What you will do:
Pictures aside, copy exactly the lines running from the one with "How do I perform: Click" to the end of the records.
__________________________________________________
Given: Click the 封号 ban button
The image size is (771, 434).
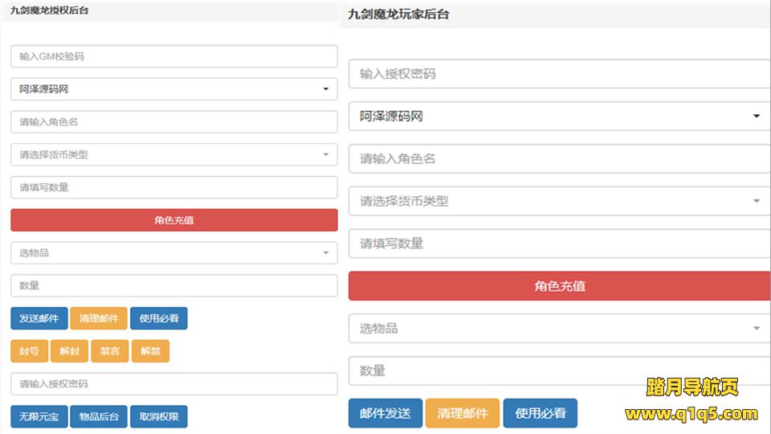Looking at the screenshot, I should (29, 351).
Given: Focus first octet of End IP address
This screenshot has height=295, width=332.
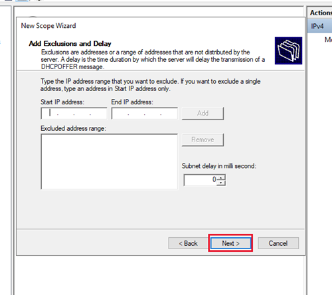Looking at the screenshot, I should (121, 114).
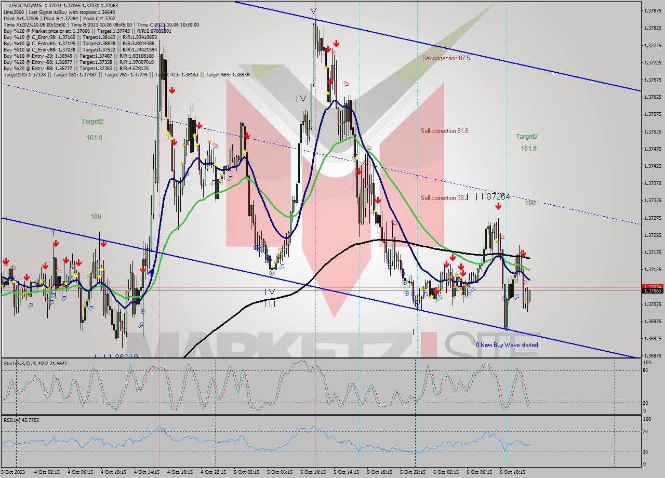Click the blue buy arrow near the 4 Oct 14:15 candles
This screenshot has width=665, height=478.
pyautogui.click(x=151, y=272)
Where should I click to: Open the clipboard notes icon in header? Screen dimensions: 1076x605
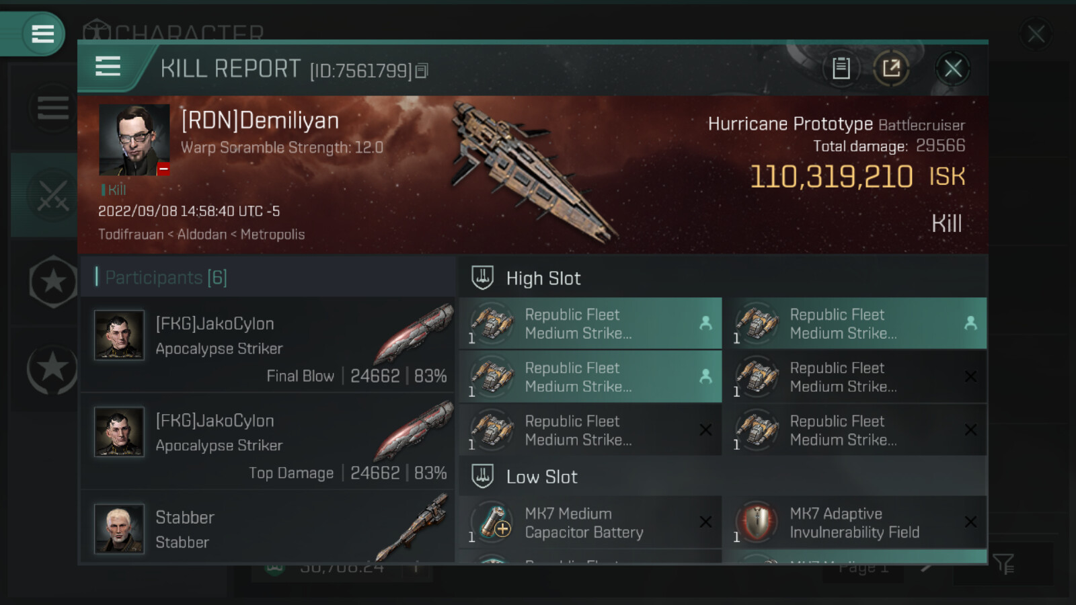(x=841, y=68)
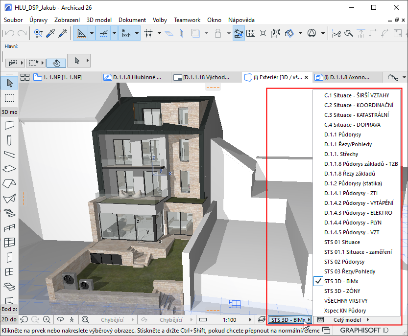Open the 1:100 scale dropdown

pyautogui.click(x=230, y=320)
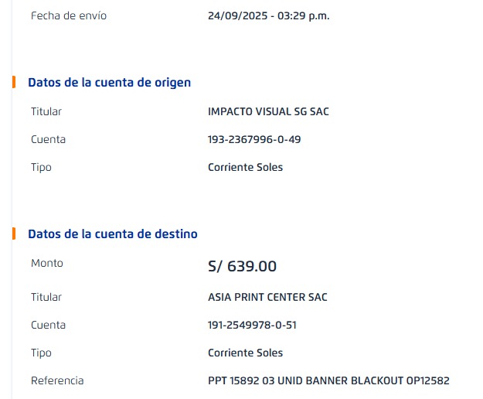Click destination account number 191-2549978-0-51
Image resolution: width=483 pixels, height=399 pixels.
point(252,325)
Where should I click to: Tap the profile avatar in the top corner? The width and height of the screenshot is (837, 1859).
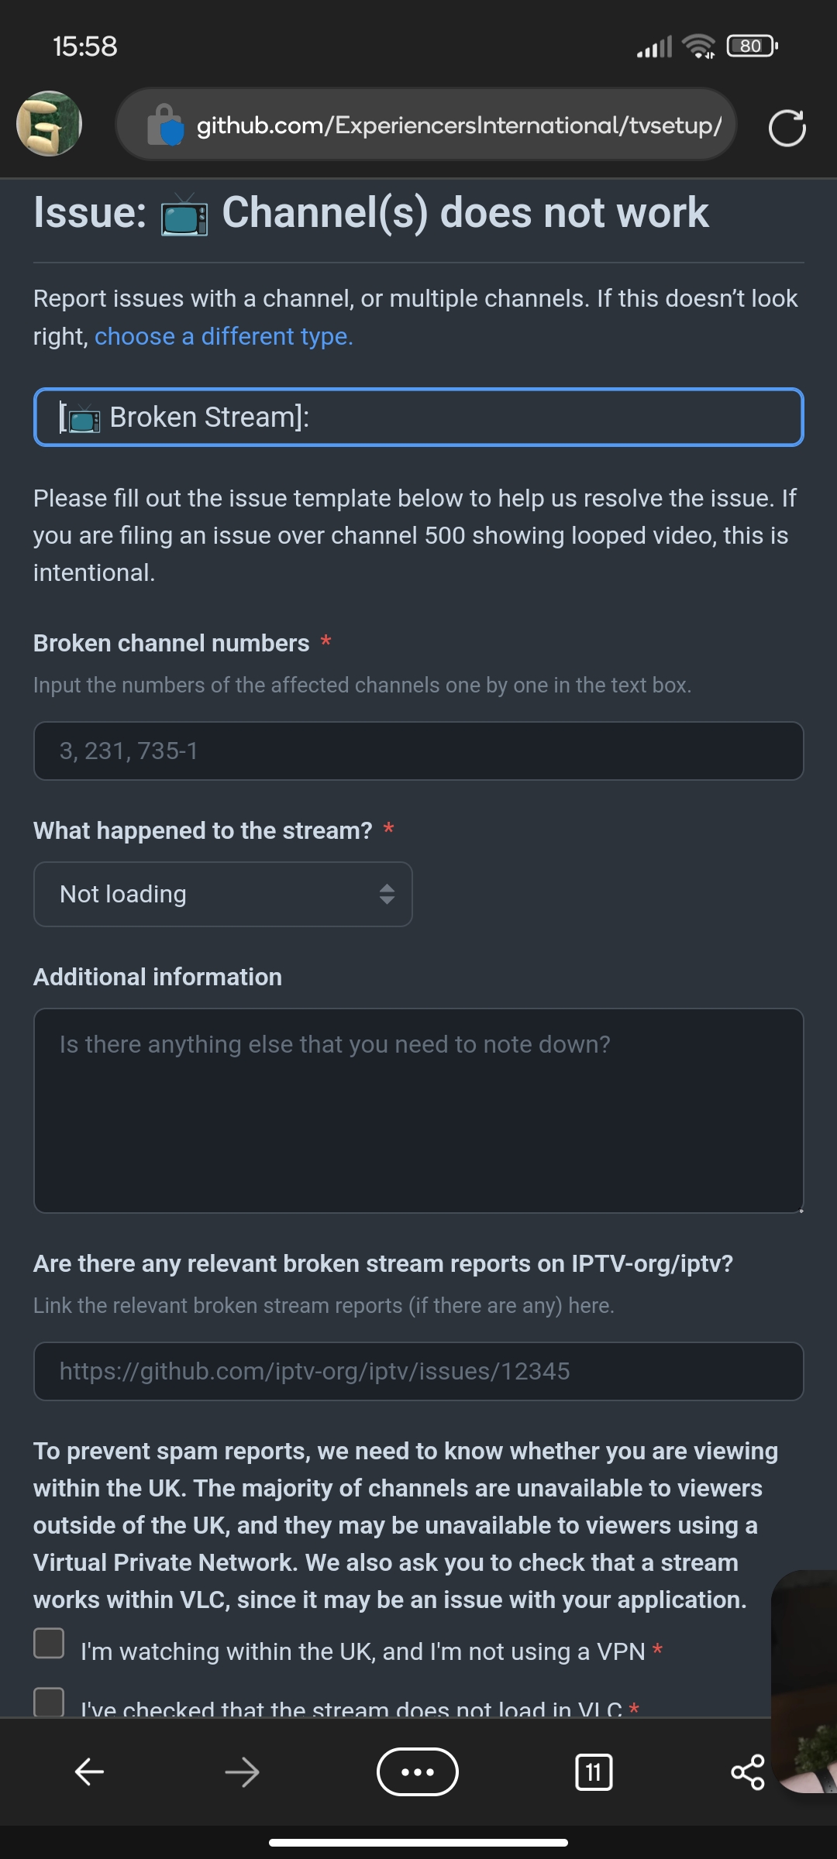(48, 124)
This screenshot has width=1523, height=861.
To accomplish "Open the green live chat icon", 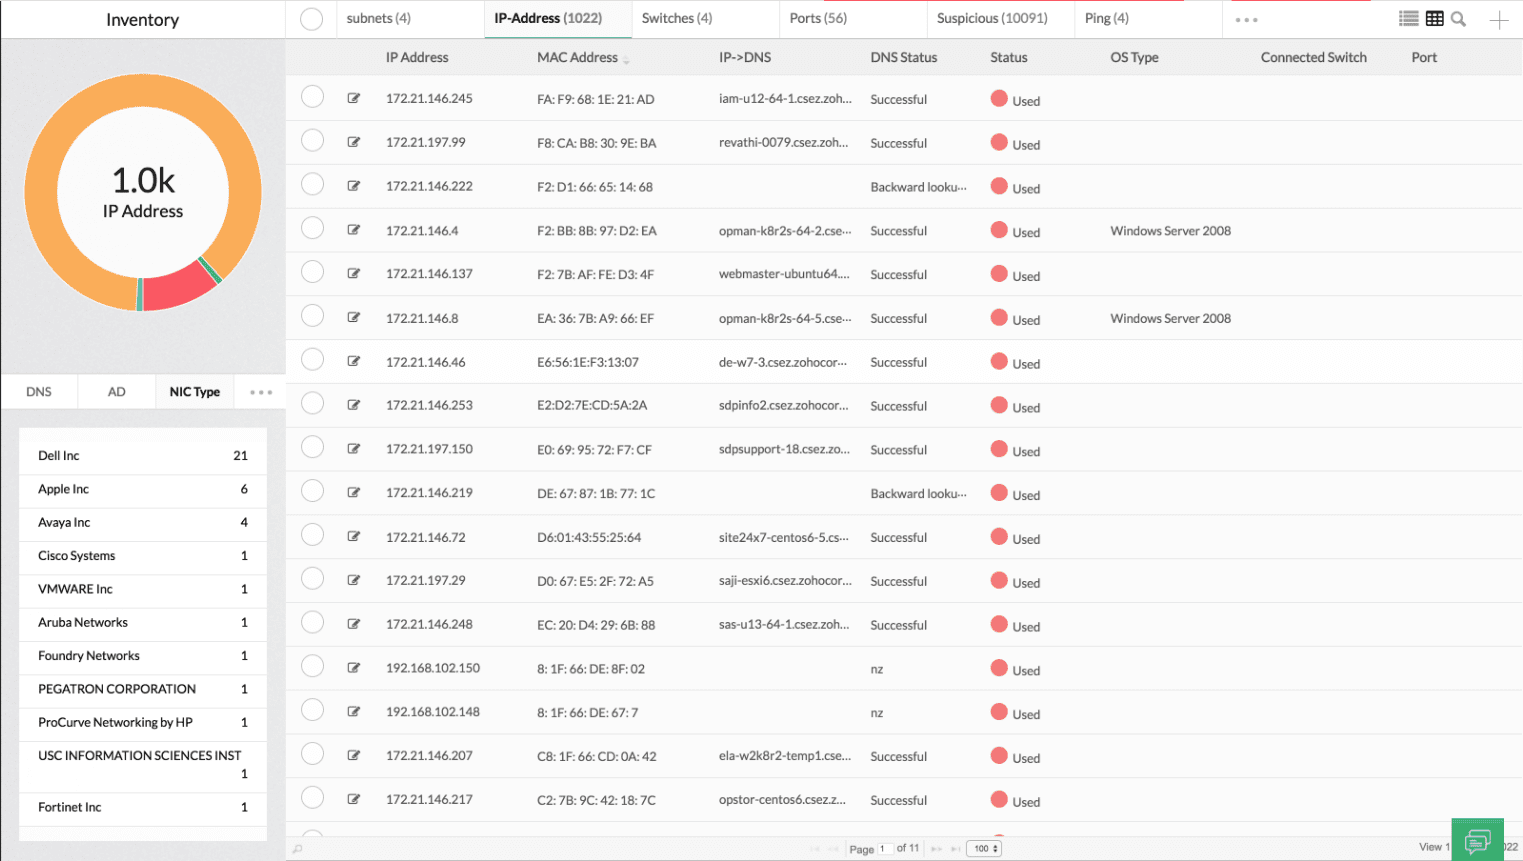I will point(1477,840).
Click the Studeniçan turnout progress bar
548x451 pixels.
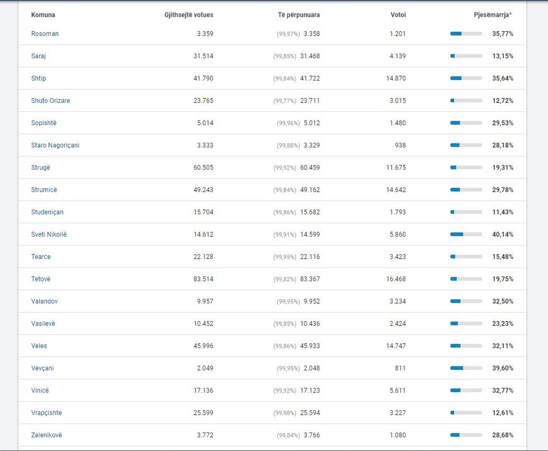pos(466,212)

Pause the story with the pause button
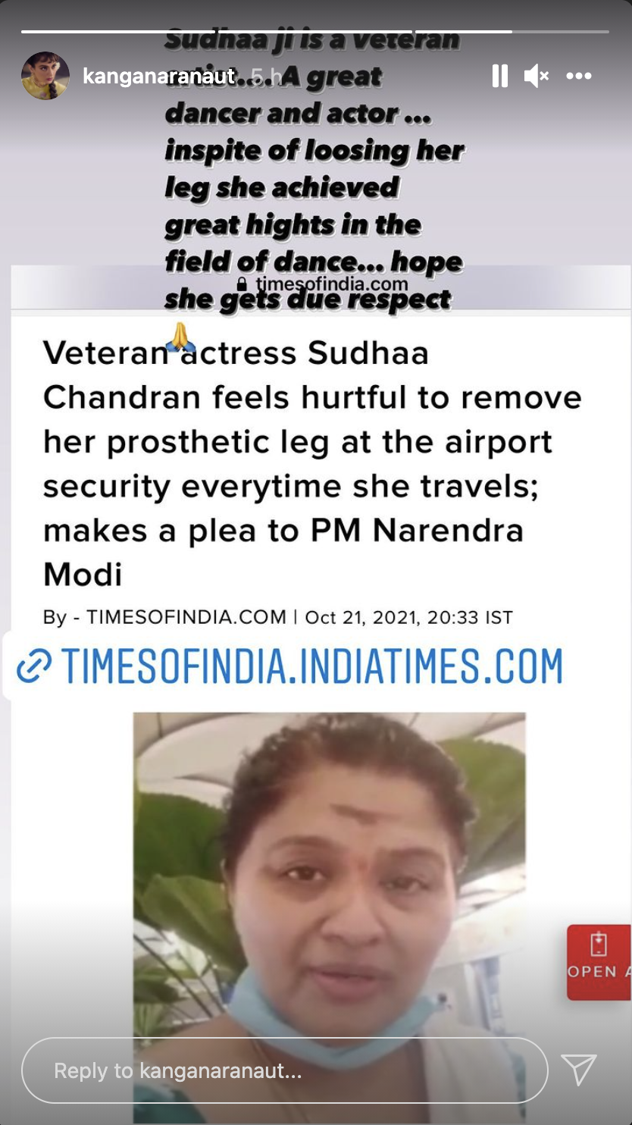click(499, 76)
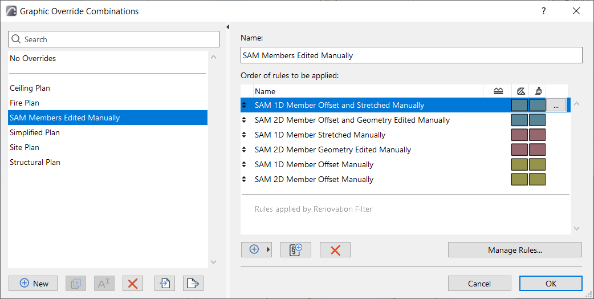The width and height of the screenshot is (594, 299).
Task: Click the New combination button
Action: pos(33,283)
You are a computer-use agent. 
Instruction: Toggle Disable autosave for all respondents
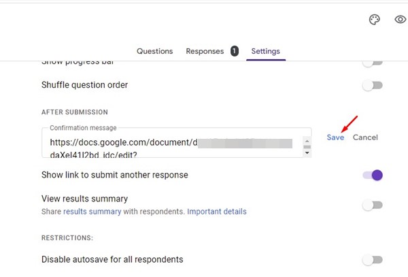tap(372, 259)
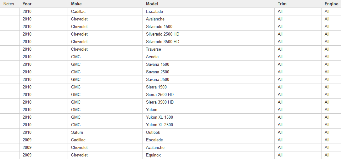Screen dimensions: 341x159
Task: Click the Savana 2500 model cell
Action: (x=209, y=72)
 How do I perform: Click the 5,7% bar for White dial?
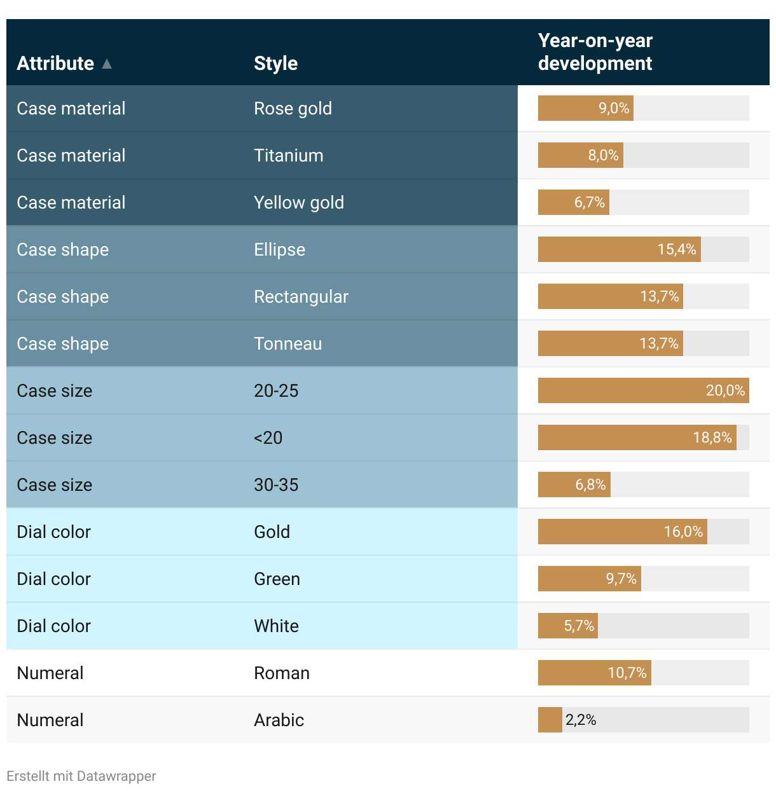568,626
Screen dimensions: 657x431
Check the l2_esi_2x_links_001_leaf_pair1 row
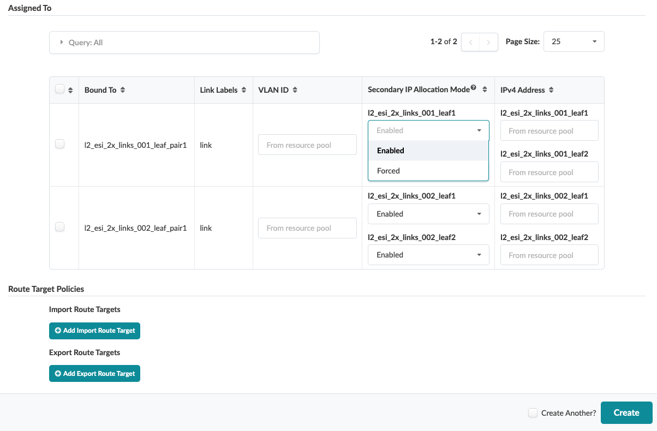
__________________________________________________
Output for this exercise:
 How do I perform: Click the 5,7% bar for White dial?
568,626
Screen dimensions: 657x431
Check the l2_esi_2x_links_001_leaf_pair1 row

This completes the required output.